Chez Gaël Derrien, la pensée est germe, équinoxe ; le support et le lieu où elle va s'orchestrer, telle la glissoire qu'il montrait à l'exposition, censée rendre visible et organiser le flux. Pour l'artiste, " exercer une activité plastique et poétique, c'est observer ses propres flux et ceux du monde, c'est naviguer en anthropologue sur le fil qui se fait ". Ainsi, la création ne s'arrête pas, elle est une ballade insouciante et ininterrompue dont la distraction en serait le moteur. De même, elle peut prendre les circonvolutions d'une déambulation sur le site Internet qu'il a construit et où il expose son travail. La ligne, récurrente dans ses peintures Loops et Phra, est la forme du prolongement, de l'illimité. La boucle représente le cycle, autre figure de l'infini à saisir. Les guirlandes, assemblages insolites d'éléments disparates et déjà usités, incarnent une réunion sémantique qu'il y aurait toujours à mettre en oeuvre.

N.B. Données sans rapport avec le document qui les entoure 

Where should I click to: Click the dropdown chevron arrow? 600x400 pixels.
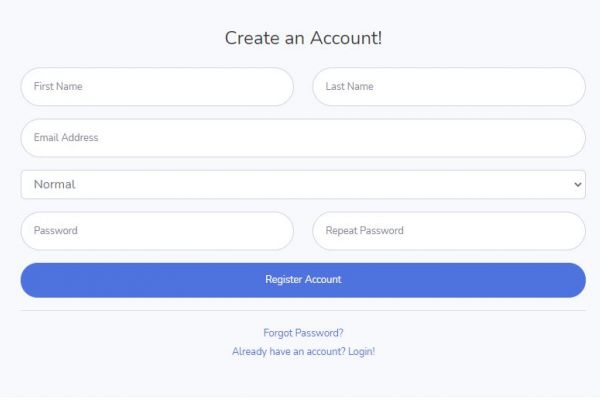coord(578,184)
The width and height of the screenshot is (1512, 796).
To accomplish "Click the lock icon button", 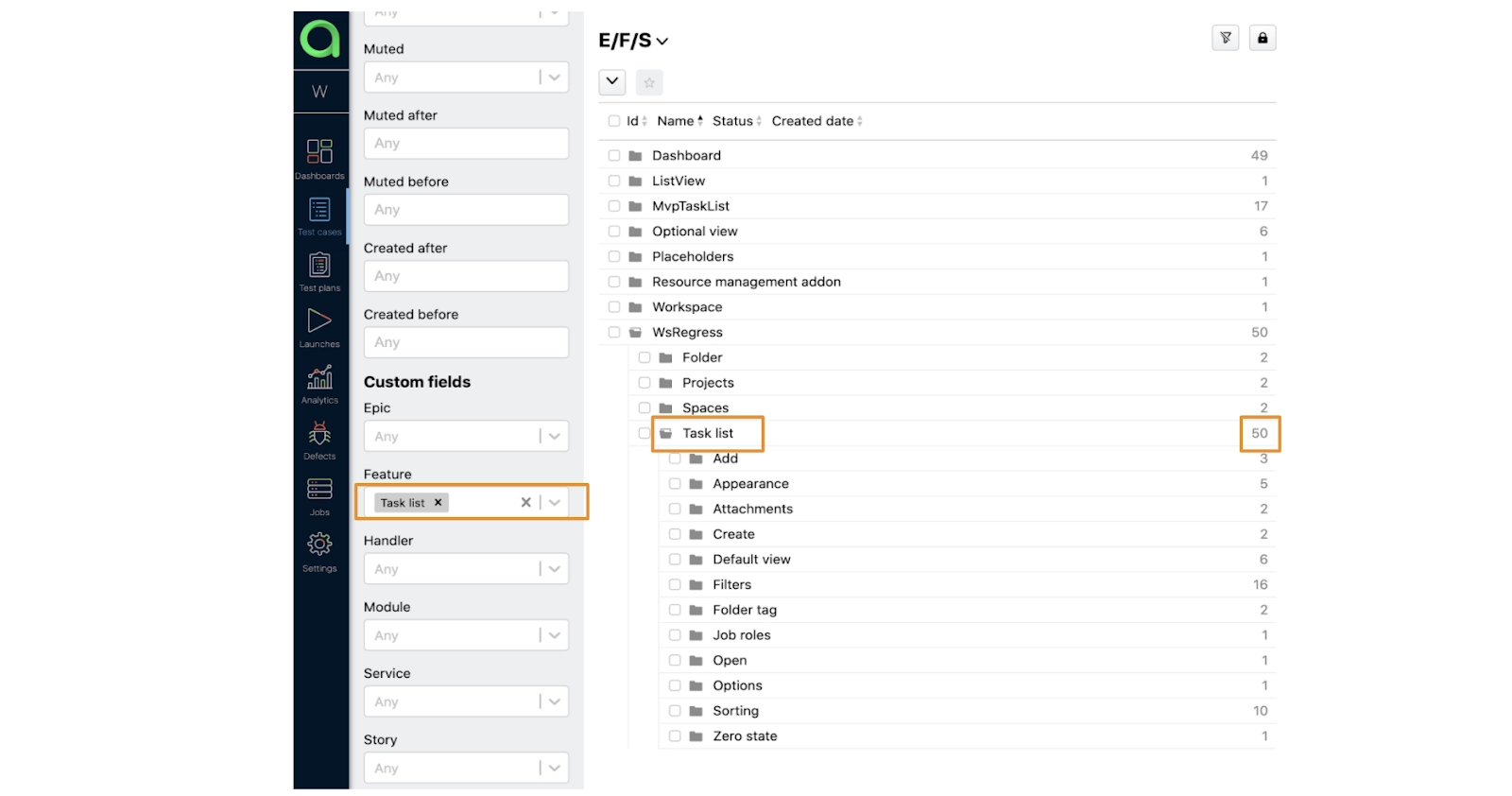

Géomètre improbable du devenir, si Gaël Derrien a le goût pour la liste, l'indexation, c'est toujours dans ce soucis du recensement, comme un moyen de dialoguer avec l'immensité ou avec ce qui fuit sans cesse. L'archivage réside en une science de l'empilement, de la compilation ; d'un objet ou d'un déchet naîtra plus tard une poétique inédite, une jonction effrontée de connaissances, tout cela sous l'oeil amusé de l'artiste. Le résidu porte déjà en lui le futur de son changement. Inlassablement fureteuse, la pensée s'apparente à la digestion, manière d'appréhender le temps et les données d'information.

Gaël Derrien manie la rumination jubilatoire. A Tripode, celui-ci présentait sur une table, presque matrice, ce qu'il nomme ses cahiers de recherches, entamés en 1998, traces de projets menés à terme ou inaboutis auxquels il reviendra peut-être. Au nombre d'entres elles, le Rodor : boîtes contenant de la vaseline destinée à fixer les odeurs ; postées et envoyées vers une fausse adresse de l'autre bout du monde, puis retournées à l'artiste expéditeur. La dérive concrétise la quête du volatile.

Gaël Derrien pratique l'invention avec une désinvolture appliquée, sérieuse et continuelle. Ses peintures Fleurs se conçoivent tels des aphorismes, des condensations ; le motif très simple et basique de la fleur renvoyant à une sorte d'absolu, de complétude. Et de rappeler alors la fameuse phrase de Gertrude Stein, " a rose is a rose is a rose… ". L'espace où s'abolissant le temps laisse place à d'immobiles révolutions.